Activity
Which lines run from the one containing "Viewport: 1198px width, 724px height." through the end of the material? Reproduce them exactly.

Source data
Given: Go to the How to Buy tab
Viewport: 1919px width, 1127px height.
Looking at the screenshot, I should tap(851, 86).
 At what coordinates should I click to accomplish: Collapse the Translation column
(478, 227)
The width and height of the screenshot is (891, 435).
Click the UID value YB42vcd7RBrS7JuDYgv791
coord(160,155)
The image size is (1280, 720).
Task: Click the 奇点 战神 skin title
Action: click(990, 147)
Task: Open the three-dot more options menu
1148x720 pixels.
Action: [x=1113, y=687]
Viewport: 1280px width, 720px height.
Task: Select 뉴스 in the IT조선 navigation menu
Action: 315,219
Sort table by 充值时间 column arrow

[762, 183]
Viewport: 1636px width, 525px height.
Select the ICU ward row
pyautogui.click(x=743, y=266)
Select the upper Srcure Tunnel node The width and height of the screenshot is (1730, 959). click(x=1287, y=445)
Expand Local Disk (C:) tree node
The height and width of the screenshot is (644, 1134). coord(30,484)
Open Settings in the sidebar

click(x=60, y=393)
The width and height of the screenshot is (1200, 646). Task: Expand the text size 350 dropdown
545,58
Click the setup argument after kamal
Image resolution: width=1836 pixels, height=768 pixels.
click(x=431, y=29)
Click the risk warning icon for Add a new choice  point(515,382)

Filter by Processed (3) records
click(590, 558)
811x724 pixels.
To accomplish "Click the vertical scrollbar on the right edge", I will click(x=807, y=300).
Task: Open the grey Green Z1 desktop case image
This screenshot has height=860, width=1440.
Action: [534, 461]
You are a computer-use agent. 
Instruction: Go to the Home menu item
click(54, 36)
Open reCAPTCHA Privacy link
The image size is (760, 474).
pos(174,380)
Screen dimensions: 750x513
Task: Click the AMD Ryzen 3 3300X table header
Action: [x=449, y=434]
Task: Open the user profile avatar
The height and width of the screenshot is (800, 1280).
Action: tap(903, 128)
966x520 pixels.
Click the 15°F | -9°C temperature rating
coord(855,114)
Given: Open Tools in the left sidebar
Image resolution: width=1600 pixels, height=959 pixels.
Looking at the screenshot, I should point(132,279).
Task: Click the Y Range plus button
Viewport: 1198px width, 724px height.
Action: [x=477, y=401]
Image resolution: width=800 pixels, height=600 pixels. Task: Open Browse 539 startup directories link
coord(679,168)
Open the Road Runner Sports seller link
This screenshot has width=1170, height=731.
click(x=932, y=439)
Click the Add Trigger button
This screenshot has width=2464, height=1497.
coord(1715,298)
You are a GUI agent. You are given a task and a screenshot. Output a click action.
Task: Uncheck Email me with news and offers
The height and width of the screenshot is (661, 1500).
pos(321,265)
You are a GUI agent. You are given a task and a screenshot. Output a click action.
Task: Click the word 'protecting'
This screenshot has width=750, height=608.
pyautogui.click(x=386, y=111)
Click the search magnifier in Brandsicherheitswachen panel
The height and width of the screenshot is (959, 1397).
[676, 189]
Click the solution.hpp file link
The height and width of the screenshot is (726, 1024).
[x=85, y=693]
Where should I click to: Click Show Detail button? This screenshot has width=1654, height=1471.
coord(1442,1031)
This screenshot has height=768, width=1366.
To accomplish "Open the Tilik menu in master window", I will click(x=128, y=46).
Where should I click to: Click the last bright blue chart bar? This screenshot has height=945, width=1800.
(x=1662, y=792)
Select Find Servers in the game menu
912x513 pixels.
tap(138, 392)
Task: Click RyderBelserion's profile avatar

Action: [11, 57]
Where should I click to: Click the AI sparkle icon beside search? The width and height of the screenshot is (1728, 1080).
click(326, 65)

Your response
Viewport: 1198px width, 724px height.
Action: [x=477, y=401]
Image resolution: width=800 pixels, height=600 pixels. Task: Open Browse 539 startup directories link
coord(679,168)
Open the Road Runner Sports seller link
This screenshot has width=1170, height=731.
click(x=932, y=439)
Click the Add Trigger button
This screenshot has width=2464, height=1497.
coord(1715,298)
You are a GUI agent. You are given a task and a screenshot. Output a click action.
Task: Uncheck Email me with news and offers
The height and width of the screenshot is (661, 1500).
pos(321,265)
You are a GUI agent. You are given a task and a screenshot. Output a click action.
Task: Click the word 'protecting'
This screenshot has width=750, height=608.
pyautogui.click(x=386, y=111)
Click the search magnifier in Brandsicherheitswachen panel
The height and width of the screenshot is (959, 1397).
[676, 189]
Click the solution.hpp file link
The height and width of the screenshot is (726, 1024).
[x=85, y=693]
Where should I click to: Click Show Detail button? This screenshot has width=1654, height=1471.
coord(1442,1031)
This screenshot has height=768, width=1366.
To accomplish "Open the Tilik menu in master window", I will click(x=128, y=46).
Where should I click to: Click the last bright blue chart bar? This screenshot has height=945, width=1800.
(x=1662, y=792)
Select Find Servers in the game menu
912x513 pixels.
tap(138, 392)
Task: Click RyderBelserion's profile avatar

Action: [11, 57]
Where should I click to: Click the AI sparkle icon beside search? The width and height of the screenshot is (1728, 1080).
click(326, 65)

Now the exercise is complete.